# Thinking of selling Motorhome and get a panel van



## Teutone (Feb 4, 2013)

No sure where this is going. We are thinking the sell the 6 berth Motorhome (for just the two of us) and get something smaller, like a panel van conversion.

Don't get me wrong, we love the space and the big bed in the alcove. But we like to move around a lot and see places rather than staying. If we sit 3 days at one place we get bored and want to move on. A faster more nimble vehicle will open more possibilties we hope.

Only thing I am worried is the space / bed size. I had a few converted Vans in the past and the down side in my opinon was the width. They are just not wide enough to
fit a bed traverse unless the vans have grown these days.

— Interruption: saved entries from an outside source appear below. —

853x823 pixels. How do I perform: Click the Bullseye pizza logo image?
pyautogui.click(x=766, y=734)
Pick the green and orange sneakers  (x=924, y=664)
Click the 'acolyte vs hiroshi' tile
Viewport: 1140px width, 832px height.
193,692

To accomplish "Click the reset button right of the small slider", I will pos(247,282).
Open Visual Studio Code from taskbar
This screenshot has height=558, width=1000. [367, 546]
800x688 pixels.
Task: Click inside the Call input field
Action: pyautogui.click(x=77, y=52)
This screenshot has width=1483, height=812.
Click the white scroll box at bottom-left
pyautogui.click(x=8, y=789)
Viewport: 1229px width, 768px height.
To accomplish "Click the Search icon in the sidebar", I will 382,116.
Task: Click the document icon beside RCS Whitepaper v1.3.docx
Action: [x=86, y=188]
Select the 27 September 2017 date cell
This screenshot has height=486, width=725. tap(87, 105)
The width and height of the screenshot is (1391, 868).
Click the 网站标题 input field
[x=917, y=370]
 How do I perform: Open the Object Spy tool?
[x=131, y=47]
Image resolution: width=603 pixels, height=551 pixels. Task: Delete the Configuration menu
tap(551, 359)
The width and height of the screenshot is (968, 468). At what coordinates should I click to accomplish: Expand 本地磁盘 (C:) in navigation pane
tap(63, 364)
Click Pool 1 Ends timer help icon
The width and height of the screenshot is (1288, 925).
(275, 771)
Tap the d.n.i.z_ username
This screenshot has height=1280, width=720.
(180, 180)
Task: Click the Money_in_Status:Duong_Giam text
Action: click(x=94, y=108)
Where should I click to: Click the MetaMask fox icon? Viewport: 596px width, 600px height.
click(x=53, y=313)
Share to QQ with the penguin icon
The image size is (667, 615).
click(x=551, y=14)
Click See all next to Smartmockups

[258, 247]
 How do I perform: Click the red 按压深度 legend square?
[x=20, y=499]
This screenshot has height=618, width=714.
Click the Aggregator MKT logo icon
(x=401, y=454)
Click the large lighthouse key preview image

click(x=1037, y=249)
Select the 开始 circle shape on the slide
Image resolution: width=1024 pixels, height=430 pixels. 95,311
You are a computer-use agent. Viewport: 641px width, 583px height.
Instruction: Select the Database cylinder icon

Does anybody here have a panel van with the bed traverse? Would like to know what the prefered choice of van is? I was looking at a Citroen the other day and that was quite spacious.


----------



## gaz2676 (Feb 4, 2013)

a panel van aint wide enough for a bed across the width but get a long enough van an youve cracked it.... weve a lwb sprinter panel van suits us just fine... can go anywhere a car can go within reason ....and its not to bad to park up at all                      http://www.wildcamping.co.uk/forums/show-us-your-van-motorhome/22269-harvey.html


----------



## Firefox (Feb 4, 2013)

I have panel van with bed transverse.

It's a self build though. On the Renault Master chassis you can get a 6ft 1 or 6ft 2" transverse bed by thinning down the insulation to about 1" and using the space between the ribs where the body bellies out at mid height. Garage goes underneath the bed. 3ft headroom in the bed, 3ft in the garage. Probably can do similar in the Fiat but not Transit or Sprinter which I think are a bit narrower.


----------



## whitevanwoman (Feb 4, 2013)

gaz2676 said:


> a panel van aint wide enough for a bed across the width but get a long enough van an youve cracked it.... weve a lwb sprinter panel van suits us just fine... can go anywhere a car can go within .....reason and its not to bad to park up at all



Oh yes it is if you're a 5 ft 3 short a**e like me :lol-053: 

I'm just in the process of swopping from a lengthways foldaway bed (sunlounger with boards and memory foam mattress) to a width ways bed / seat arrangement (once I've designed it as the 6 foot sunlounger is about an inch too long to go widthways because of the ply lining).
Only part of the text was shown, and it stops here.